The dimensions of the OLED and OPD design structure for both devices are illustrated in Figure 4A,B, which demonstrates that the area of the OLED in Device-1 was designed to be double the size of that in Device-2 in order to evaluate the effect of increasing the light source and decreasing the gap distance between the OLED and the OPDs. The radiant power of the light source was assumed, based on our previous red OLED devices (625 nm), to be 2.8 μW and 1.4 μW for Device-1 and Device-2, respectively. The simulation traced one million rays in each device. The simulation results, shown in Figure 4C,D, show the irradiance on the OPD area, where the maximum estimated irradiance for Device-1 was 9.8 × 10−10 W/mm2 and for Device-2 was 3.7 × 10−10 W/mm2. While the simulation presented an unequal irradiance distribution due to the spline effect of the ray simulation, we assumed the maximum irradiance was distributed equally.
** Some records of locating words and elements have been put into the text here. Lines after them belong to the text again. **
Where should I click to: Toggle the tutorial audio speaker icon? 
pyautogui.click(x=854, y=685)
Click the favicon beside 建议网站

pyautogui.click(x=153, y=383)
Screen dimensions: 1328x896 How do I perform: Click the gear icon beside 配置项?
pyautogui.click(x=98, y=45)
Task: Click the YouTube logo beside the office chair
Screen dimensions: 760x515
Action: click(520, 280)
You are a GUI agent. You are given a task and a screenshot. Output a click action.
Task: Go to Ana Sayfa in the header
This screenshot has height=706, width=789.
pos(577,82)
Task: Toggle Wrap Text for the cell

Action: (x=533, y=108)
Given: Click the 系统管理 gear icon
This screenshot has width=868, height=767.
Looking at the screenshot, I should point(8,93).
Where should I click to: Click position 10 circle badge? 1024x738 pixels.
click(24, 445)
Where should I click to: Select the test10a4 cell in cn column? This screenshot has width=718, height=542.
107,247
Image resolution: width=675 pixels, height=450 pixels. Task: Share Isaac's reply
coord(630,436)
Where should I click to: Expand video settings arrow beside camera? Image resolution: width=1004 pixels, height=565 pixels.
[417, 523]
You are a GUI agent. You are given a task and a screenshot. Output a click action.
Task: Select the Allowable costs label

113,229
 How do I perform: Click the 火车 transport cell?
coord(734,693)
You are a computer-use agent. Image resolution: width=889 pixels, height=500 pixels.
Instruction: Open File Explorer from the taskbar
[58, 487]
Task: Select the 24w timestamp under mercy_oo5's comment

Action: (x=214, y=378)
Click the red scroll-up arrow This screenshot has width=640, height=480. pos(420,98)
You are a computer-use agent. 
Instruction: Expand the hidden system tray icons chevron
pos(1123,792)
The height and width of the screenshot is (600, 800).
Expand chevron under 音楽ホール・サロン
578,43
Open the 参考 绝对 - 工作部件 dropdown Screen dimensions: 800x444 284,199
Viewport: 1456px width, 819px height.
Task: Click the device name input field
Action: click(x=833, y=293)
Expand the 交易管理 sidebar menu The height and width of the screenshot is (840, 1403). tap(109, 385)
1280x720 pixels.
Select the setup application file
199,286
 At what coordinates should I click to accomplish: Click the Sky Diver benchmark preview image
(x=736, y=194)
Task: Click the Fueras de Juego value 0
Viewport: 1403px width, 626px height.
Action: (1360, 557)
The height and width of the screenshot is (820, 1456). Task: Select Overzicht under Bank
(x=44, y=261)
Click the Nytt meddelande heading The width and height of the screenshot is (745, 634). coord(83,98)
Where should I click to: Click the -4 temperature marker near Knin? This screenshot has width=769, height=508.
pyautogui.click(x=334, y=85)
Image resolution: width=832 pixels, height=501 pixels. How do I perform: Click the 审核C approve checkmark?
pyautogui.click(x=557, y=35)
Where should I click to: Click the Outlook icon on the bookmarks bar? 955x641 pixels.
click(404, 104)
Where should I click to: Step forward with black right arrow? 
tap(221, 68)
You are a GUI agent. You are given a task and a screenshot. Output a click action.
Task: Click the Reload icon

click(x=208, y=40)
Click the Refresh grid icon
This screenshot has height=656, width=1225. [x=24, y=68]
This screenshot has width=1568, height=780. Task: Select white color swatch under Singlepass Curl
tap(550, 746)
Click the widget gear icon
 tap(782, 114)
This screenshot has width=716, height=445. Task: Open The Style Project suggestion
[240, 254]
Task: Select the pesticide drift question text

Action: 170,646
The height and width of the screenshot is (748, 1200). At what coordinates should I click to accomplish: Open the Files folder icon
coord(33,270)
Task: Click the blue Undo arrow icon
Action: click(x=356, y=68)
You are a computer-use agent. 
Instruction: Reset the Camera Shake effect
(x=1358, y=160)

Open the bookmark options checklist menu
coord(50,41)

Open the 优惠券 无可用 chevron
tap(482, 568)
Therefore, the total received power of Device-1 and Device-2 was 15.6 × 10−9 W and 5.9 × 10−9 W, respectively. To put that into perspective, 0.55% of light rays reflected on the OPD of Device-1, while Device-2 received 0.42% of the light rays on the OPD. In these simulation results, when the gap between the OLED and the OPDs was decreased from 2 mm in Device-2 to 1.62 mm in Device-1, the total power increased to more than double, which means that the amplitude of the PPG in Device-1 was expected to be bigger than the amplitude in Device-2.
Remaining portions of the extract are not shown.